WORK INSTRUCTIONS:
The output has to be the full set of records, reproduced exactly, minus any picture.

INFORMATION PROVIDED:
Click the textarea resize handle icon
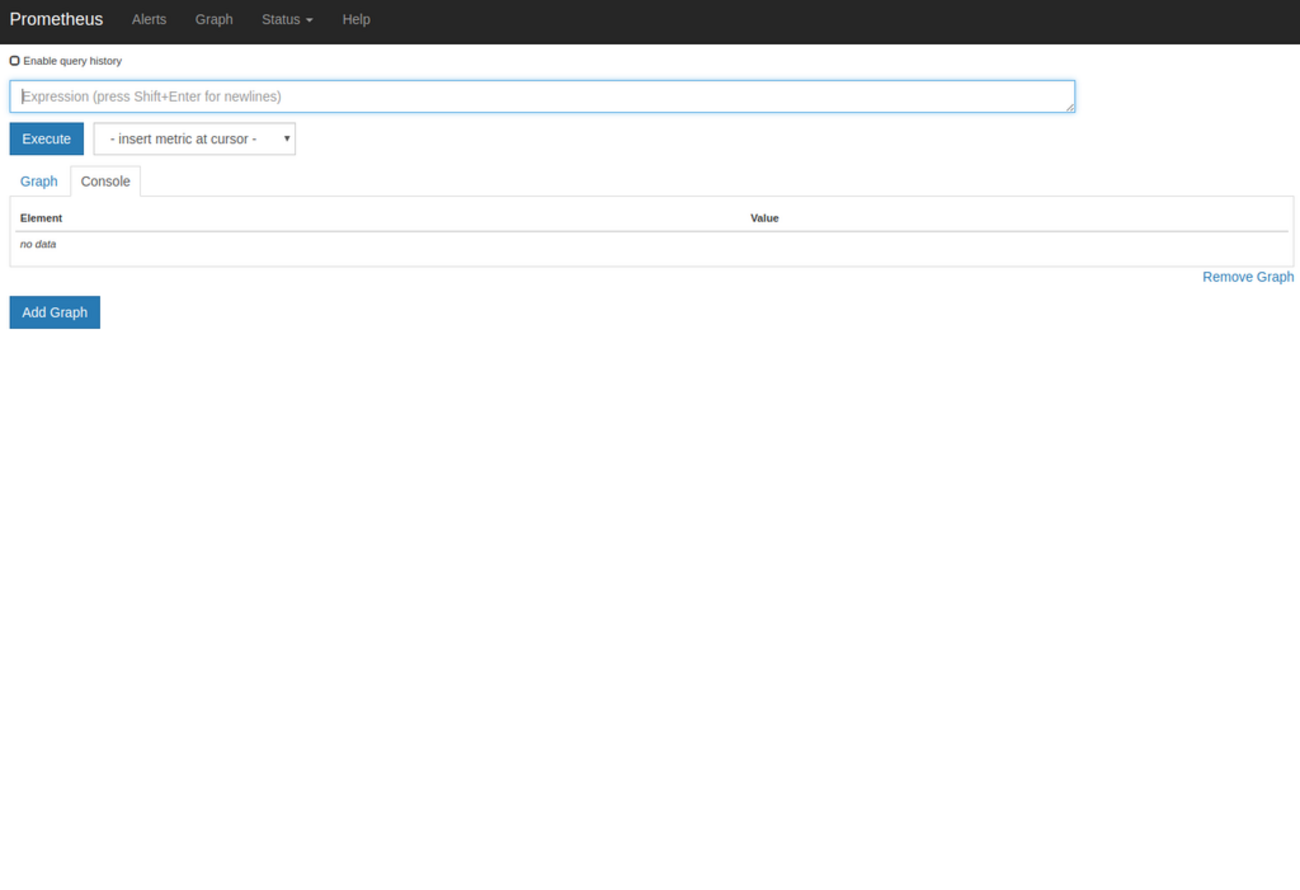 (x=1070, y=110)
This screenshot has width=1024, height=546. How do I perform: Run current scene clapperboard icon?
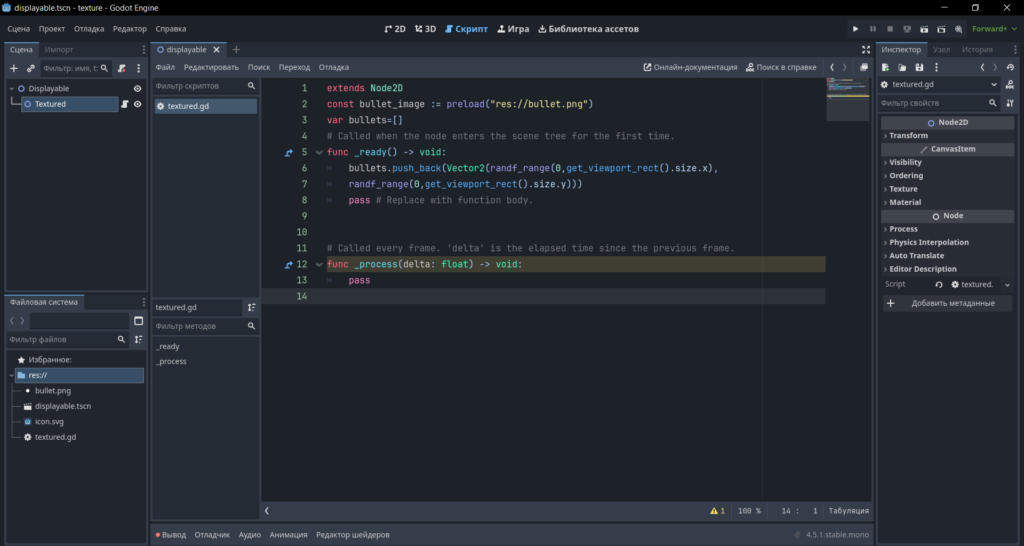[924, 29]
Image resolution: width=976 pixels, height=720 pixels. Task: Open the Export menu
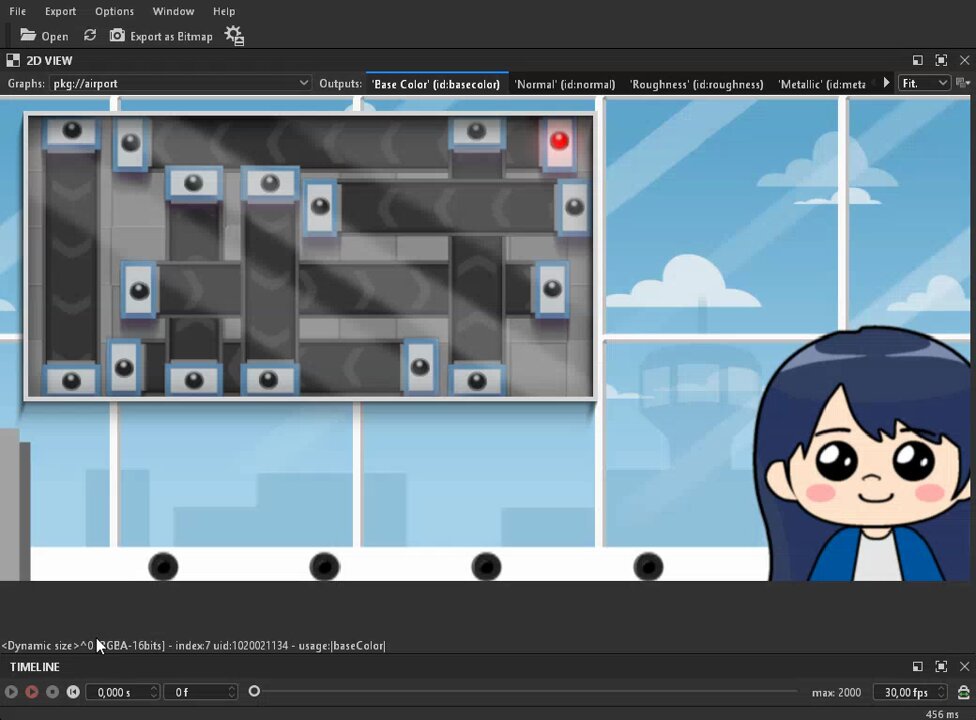(x=60, y=11)
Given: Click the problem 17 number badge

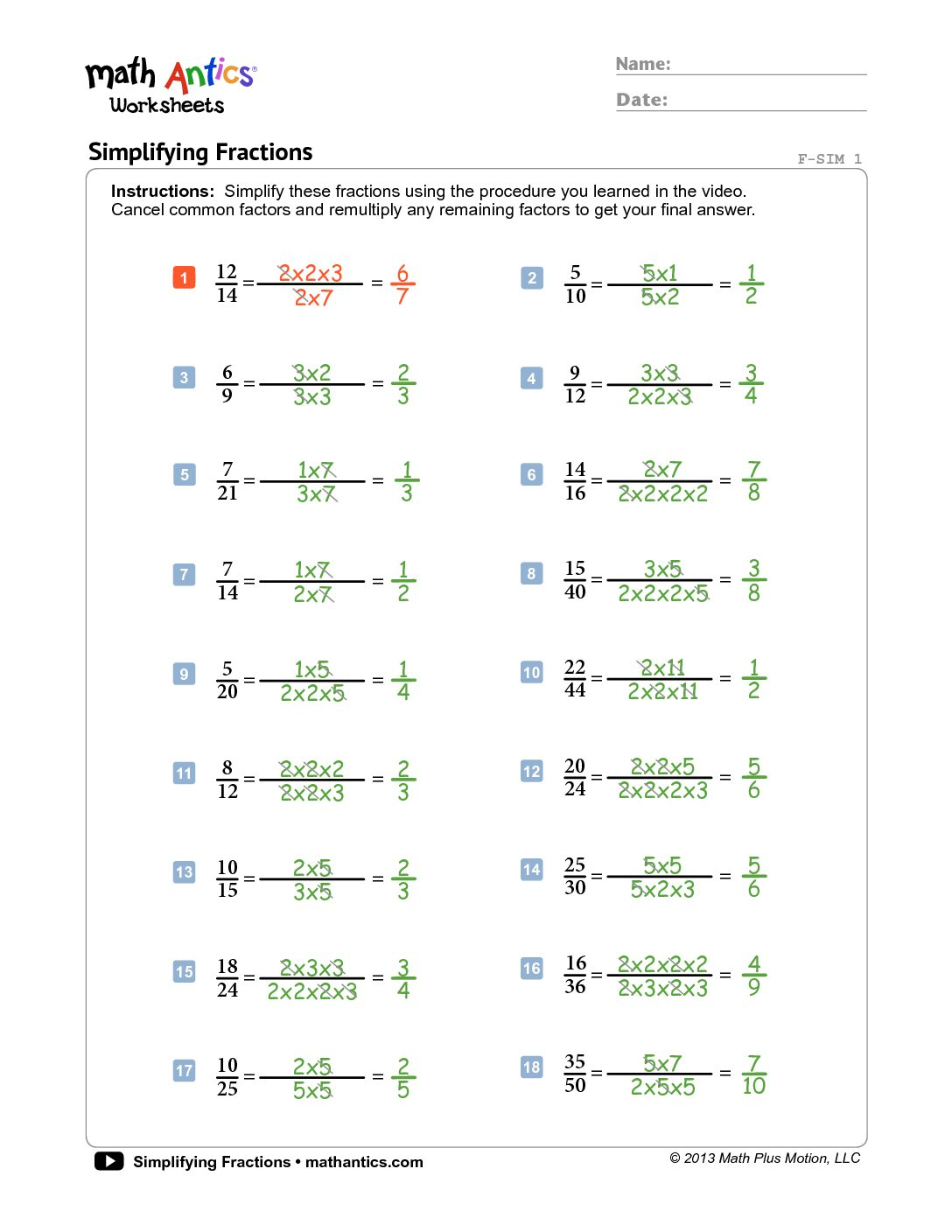Looking at the screenshot, I should [x=184, y=1071].
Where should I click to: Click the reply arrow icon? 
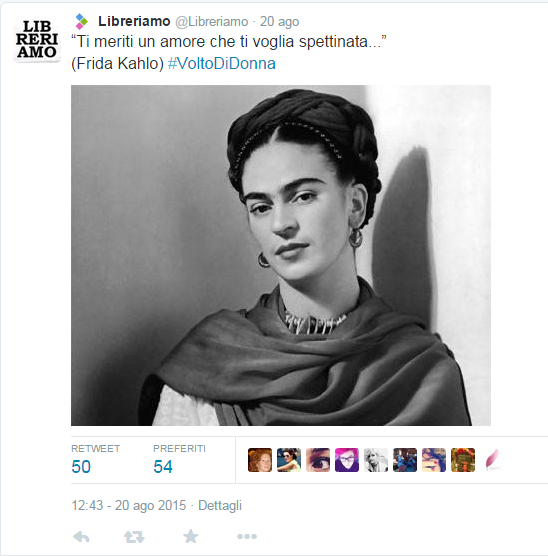pos(81,537)
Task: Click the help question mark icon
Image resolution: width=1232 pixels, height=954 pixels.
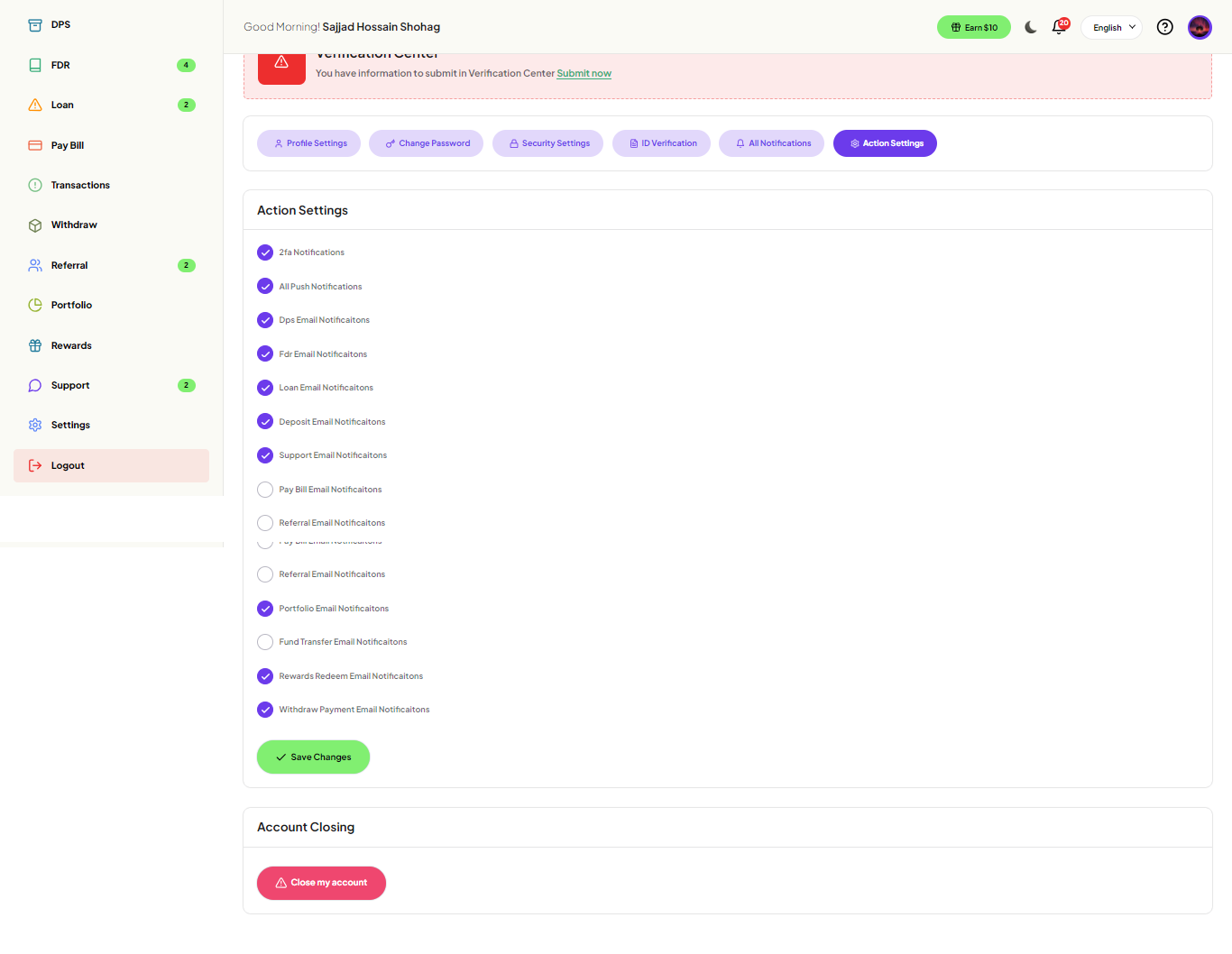Action: (1164, 27)
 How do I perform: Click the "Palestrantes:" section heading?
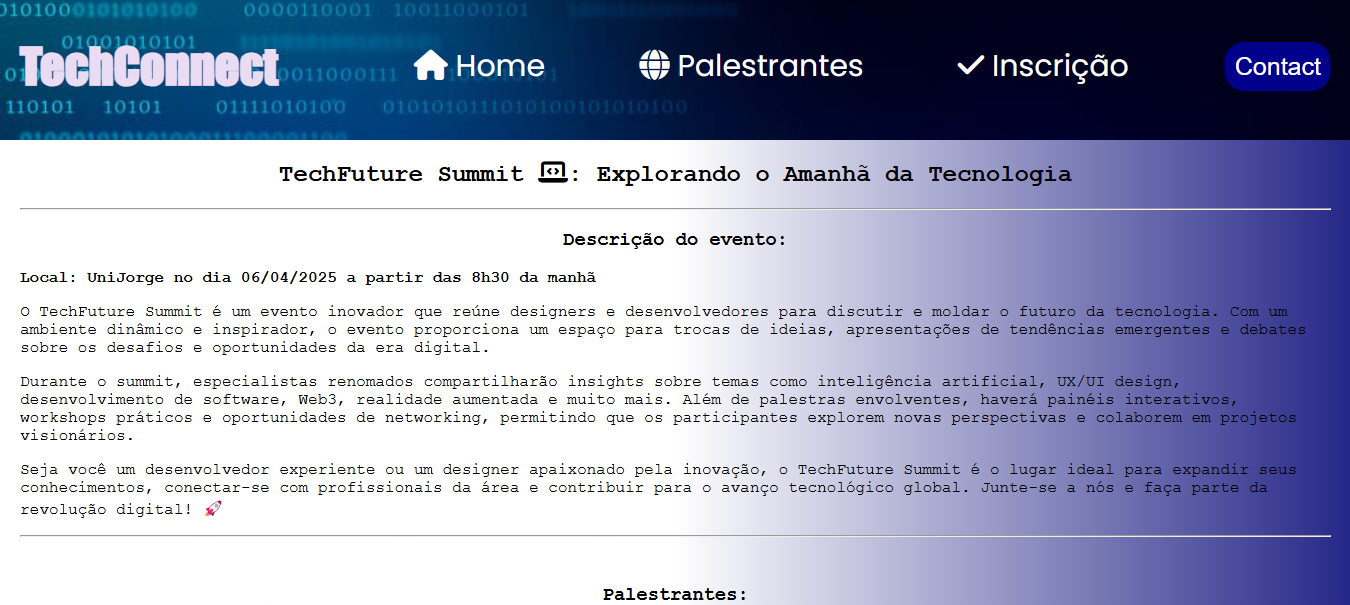(675, 594)
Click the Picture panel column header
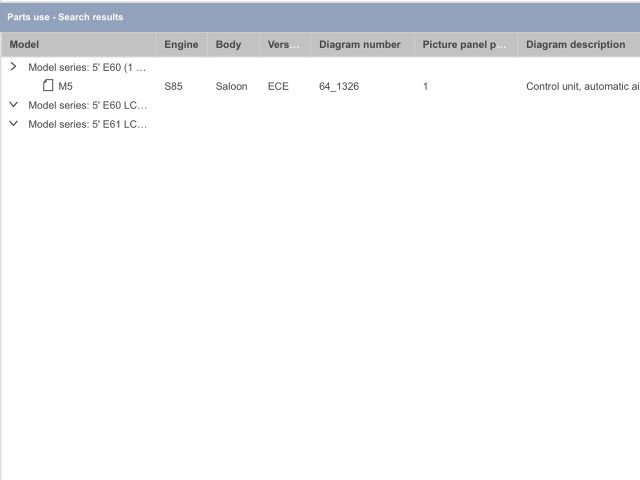This screenshot has height=480, width=640. coord(464,44)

THE ANSWER:
Click the textarea resize handle icon
 (x=1070, y=110)
This screenshot has width=1024, height=546. How do I perform: Run current scene clapperboard icon?
[924, 29]
Image resolution: width=976 pixels, height=720 pixels. Task: Open the Export menu
(x=60, y=11)
Given: Click the problem 17 number badge

Looking at the screenshot, I should [x=184, y=1071].
Where should I click to: Click the reply arrow icon? 
pos(81,537)
Task: Click the help question mark icon
Image resolution: width=1232 pixels, height=954 pixels.
Action: (1164, 27)
 How do I perform: Click the "Palestrantes:" section heading?
(675, 594)
Click the Picture panel column header
This screenshot has height=480, width=640. coord(464,44)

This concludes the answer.